Detect at least one match between each data frame row and values in vector
My dataframe looks like this:
x1 <- c("a", "c", "f", "j")
x2 <- c("b", "c", "g", "k")
x3 <- c("b", "d", "h", NA)
x4 <- c("a", "e", "i", NA)
df <- data.frame(x1, x2, x3, x4, stringsAsFactors=F)
df
x1 x2 x3 x4
1 a b b a
2 c c d e
3 f g h i
4 j k <NA> <NA>
Now I have an arbitrary vector:
vec <- c("a", "i", "s", "t", "z")
I would like to compare the vector values with each row in the data frame and create an additional column that indicates whether at least one (ANY) of the vector values was found or not.
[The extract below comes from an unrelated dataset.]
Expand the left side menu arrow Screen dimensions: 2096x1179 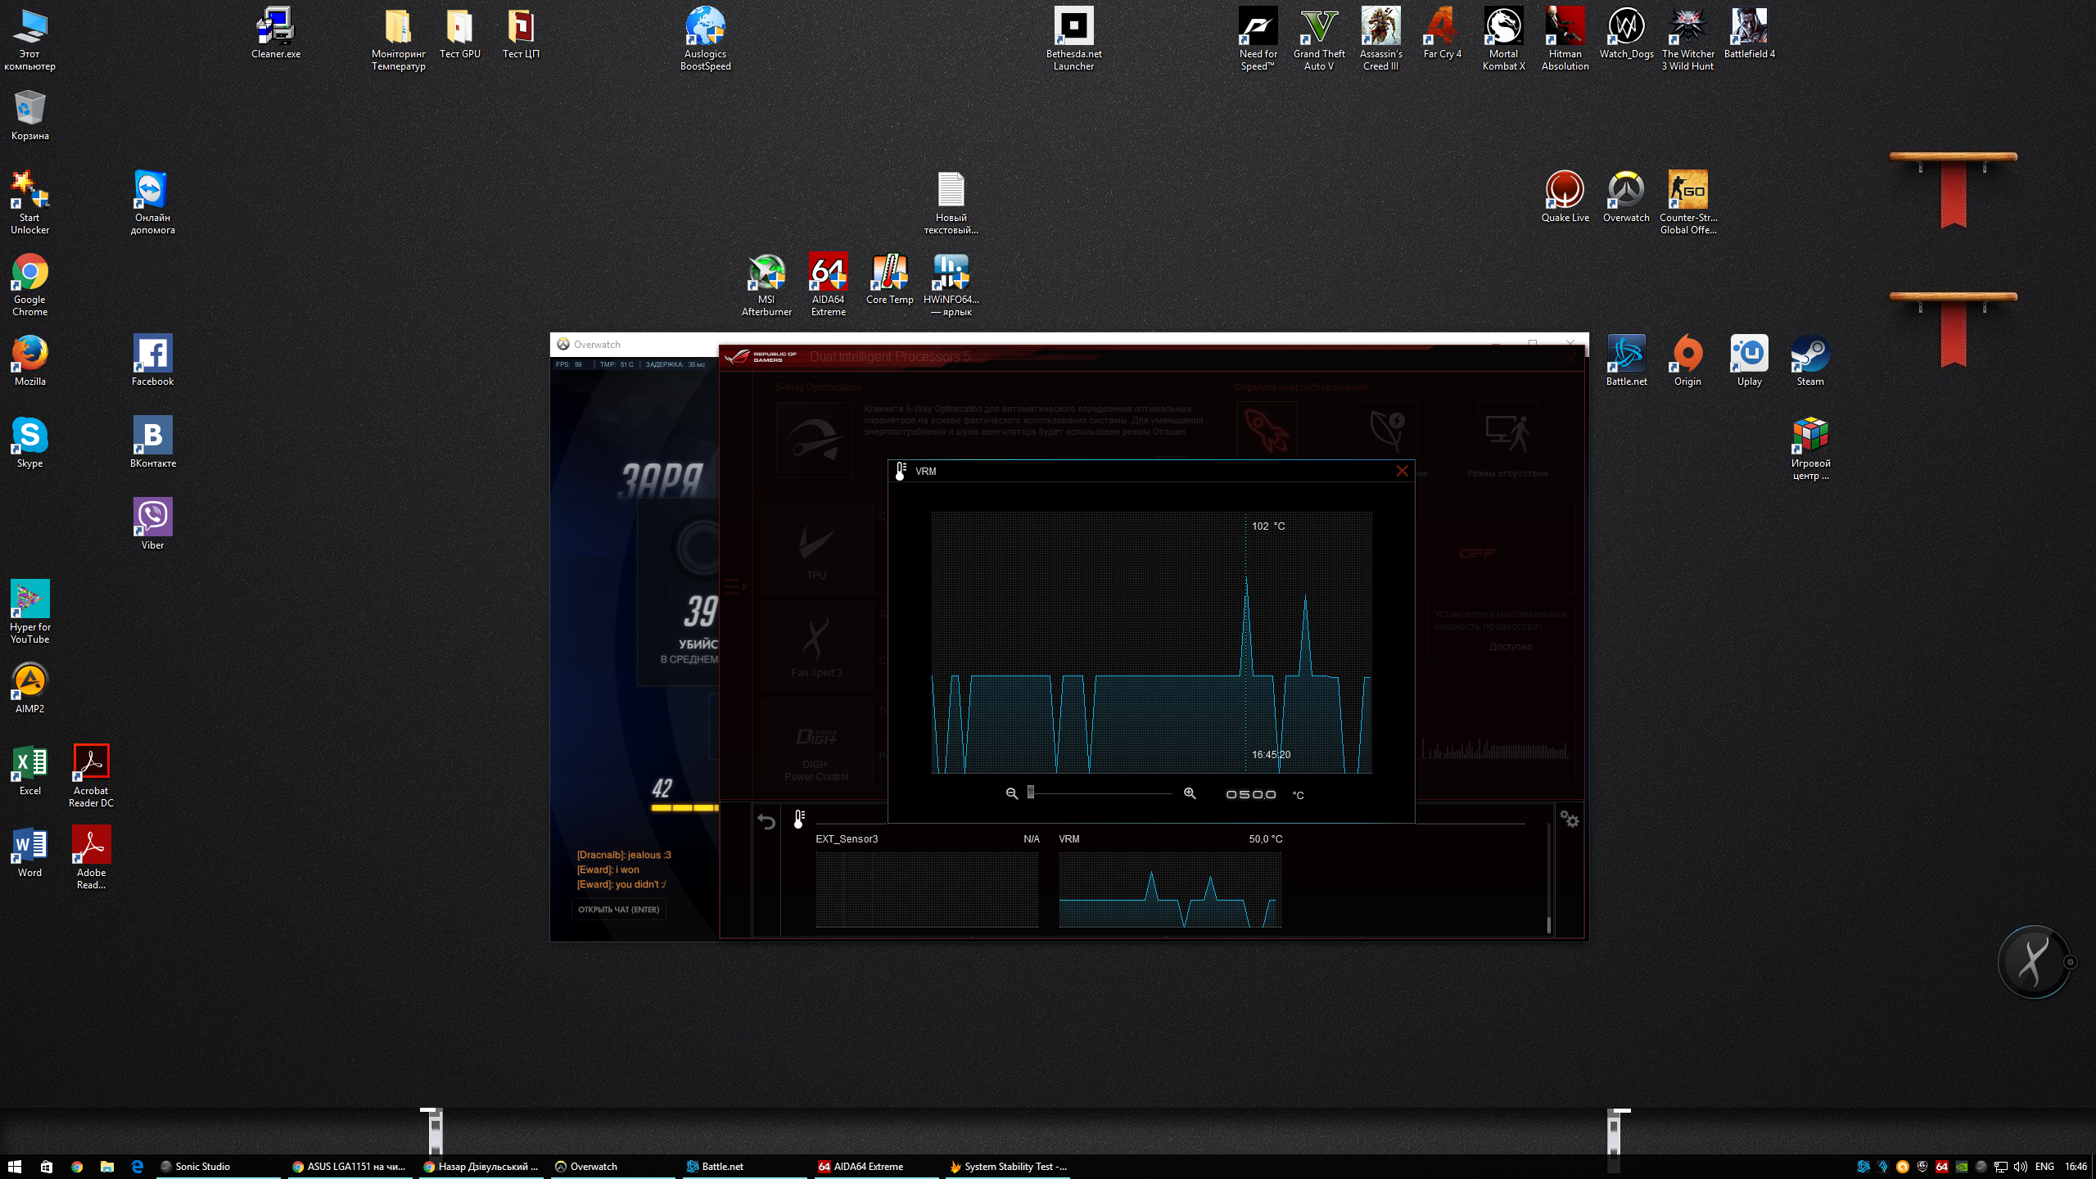click(734, 586)
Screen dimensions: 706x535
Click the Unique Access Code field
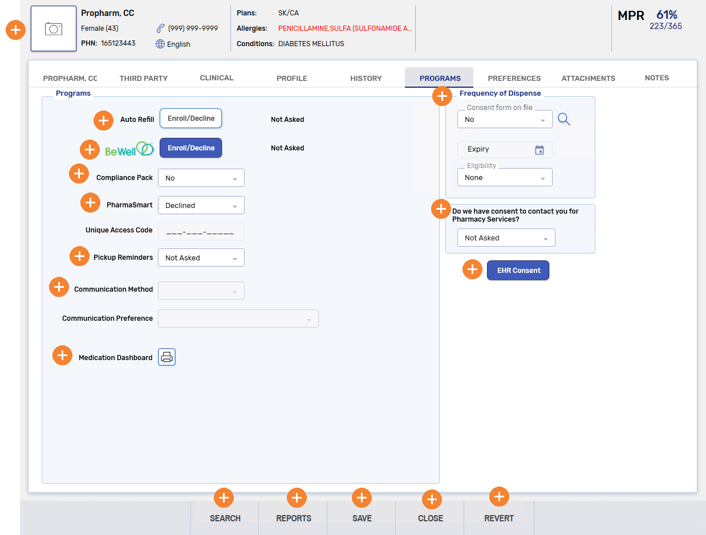(201, 232)
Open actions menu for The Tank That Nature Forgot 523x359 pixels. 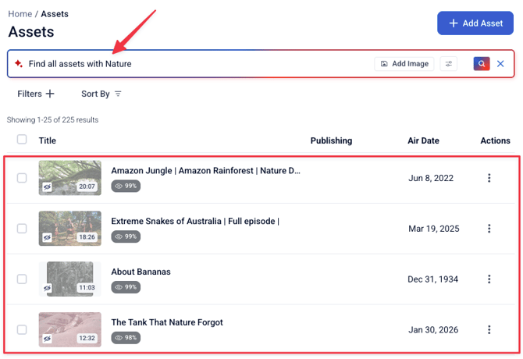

The resulting dataframe should look like this:
x1 x2 x3 x4 valueFound
1 a b b a 1
2 c c d e 0
3 f g h i 1
4 j k <NA> <NA> 0
I would like to do it without looping. Thank you very much for your support!
Rami
This would be faster than an apply
based solution (despite it's cryptic construction):
as.numeric(rowSums(`dim<-`(as.matrix(df) %in% vec, dim(df))) >= 1)
[1] 1 0 1 0
Update -- Some benchmarks
Here, we can make up some bigger data to test on.... These benchmarks are on 100k rows.
set.seed(1)
nrow <- 100000
ncol <- 10
vec <- c("a", "i", "s", "t", "z")
df <- data.frame(matrix(sample(c(letters, NA), nrow * ncol, TRUE),
nrow = nrow, ncol = ncol), stringsAsFactors = FALSE)
Here are the approaches we have so far:
AM <- function() as.numeric(rowSums(`dim<-`(as.matrix(df) %in% vec, dim(df))) >= 1)
NR1 <- function() {
apply(df,1,function(x){
if(any(x %in% vec)){
1
} else {
0
}
})
}
NR2 <- function() apply(df, 1, function(x) any(x %in% vec) + 0)
NR3 <- function() apply(df, 1, function(x) as.numeric(any(x %in% vec)))
NR4 <- function() apply(df, 1, function(x) any(x %in% vec) %/% TRUE)
NR5 <- function() apply(df, 1, function(x) cumprod(any(x %in% vec)))
RS1 <- function() as.numeric(grepl(paste(vec, collapse="|"), do.call(paste, df)))
RS2 <- function() as.numeric(seq(nrow(df)) %in% row(df)[unlist(df) %in% vec])
I'm suspecting the NR functions will be a little slower:
system.time(NR1()) # Other NR functions are about the same
# user system elapsed
# 1.172 0.000 1.196
And, similarly, Richard's second approach:
system.time(RS2())
# user system elapsed
# 0.918 0.000 0.932
The grepl
and this rowSum
function are left for the benchmarks:
library(microbenchmark)
microbenchmark(AM(), RS1())
# Unit: milliseconds
# expr min lq mean median uq max neval
# AM() 65.75296 67.2527 92.03043 84.58111 102.3199 234.6114 100
# RS1() 253.57360 256.6148 266.89640 260.18038 264.1531 385.6525 100
Here's one way to do this:
df$valueFound <- apply(df,1,function(x){
if(any(x %in% vec)){
1
} else {
0
}
})
##
> df
x1 x2 x3 x4 valueFound
1 a b b a 1
2 c c d e 0
3 f g h i 1
4 j k <NA> <NA> 0
Thanks to @David Arenburg and @CathG, a couple of more concise approaches:
apply(df, 1, function(x) any(x %in% vec) + 0)
apply(df, 1, function(x) as.numeric(any(x %in% vec)))
Just for fun, a couple of other interesting variants:
apply(df, 1, function(x) any(x %in% vec) %/% TRUE)
apply(df, 1, function(x) cumprod(any(x %in% vec)))
Since you don't want a loop, you could get creative and paste the columns together by row, and then use grepl
to compare it with vec
> as.numeric(grepl(paste(vec, collapse="|"), do.call(paste, df)))
[1] 1 0 1 0
Here's a second option that compares the rows to the unlisted data frame
> as.numeric(seq(nrow(df)) %in% row(df)[unlist(df) %in% vec])
[1] 1 0 1 0